[Start of EXERCISE MATERIAL]
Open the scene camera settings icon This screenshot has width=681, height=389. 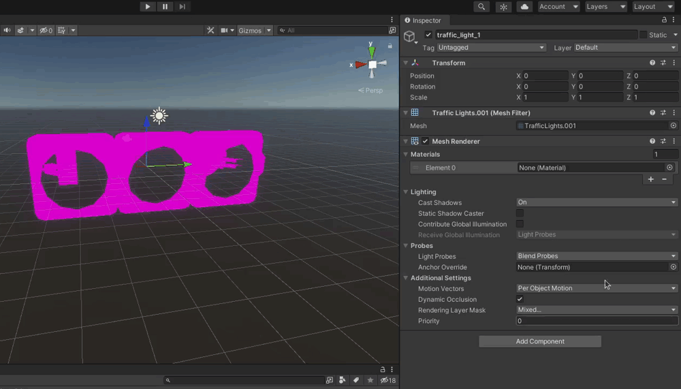[x=223, y=31]
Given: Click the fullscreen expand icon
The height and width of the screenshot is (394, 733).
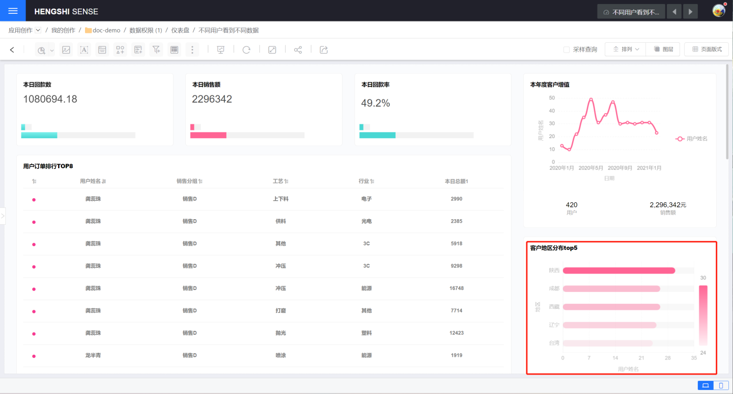Looking at the screenshot, I should 272,49.
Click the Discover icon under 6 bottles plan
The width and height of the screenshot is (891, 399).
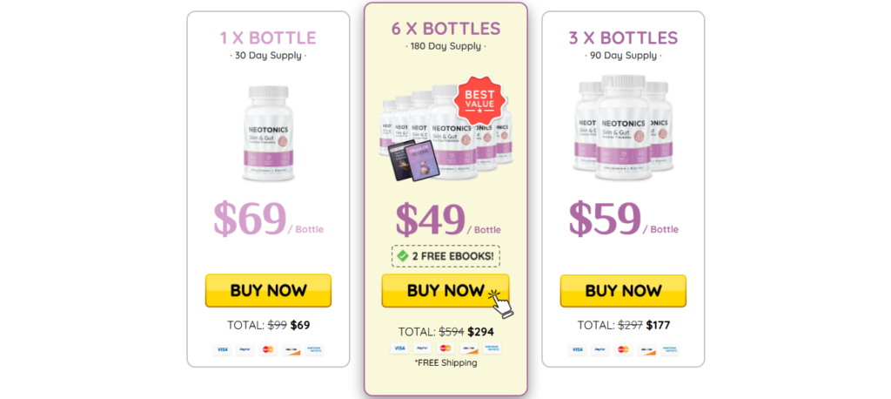(x=469, y=348)

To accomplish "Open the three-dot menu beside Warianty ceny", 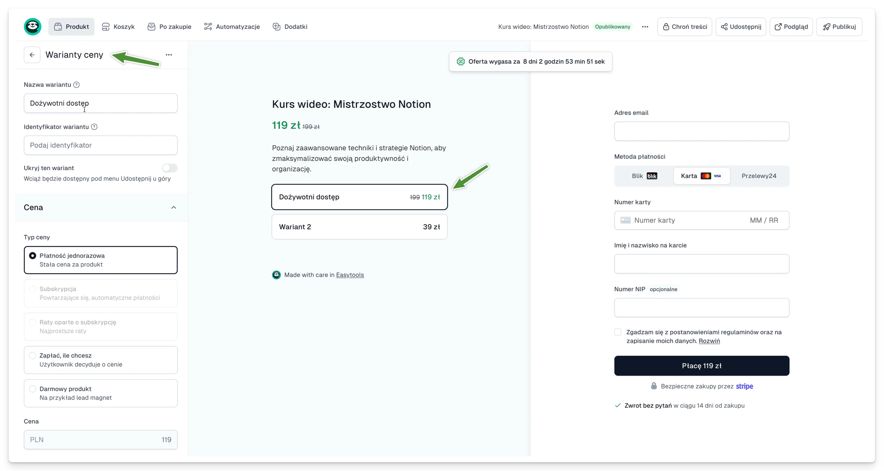I will [x=169, y=55].
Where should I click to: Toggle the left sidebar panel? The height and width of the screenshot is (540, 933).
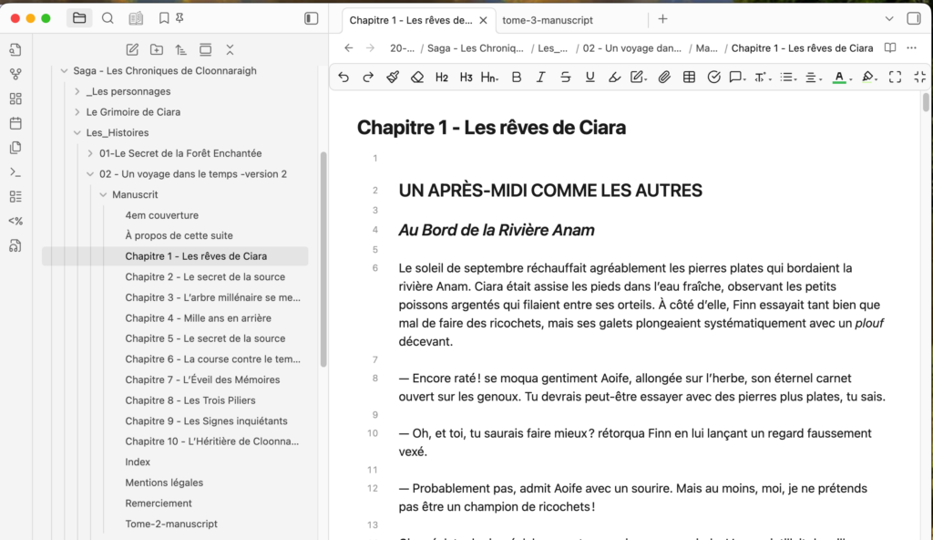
[End of EXERCISE MATERIAL]
» **WORK TO DO**
Reproduce the material word for word from the line containing "Given: Click the fullscreen expand icon" through the line containing "(x=469, y=348)", with both of those lines included. Leave the pictures out of your answer.

» **RESPONSE BELOW**
Given: Click the fullscreen expand icon
The height and width of the screenshot is (394, 733).
Looking at the screenshot, I should 272,49.
Click the Discover icon under 6 bottles plan
The width and height of the screenshot is (891, 399).
(x=469, y=348)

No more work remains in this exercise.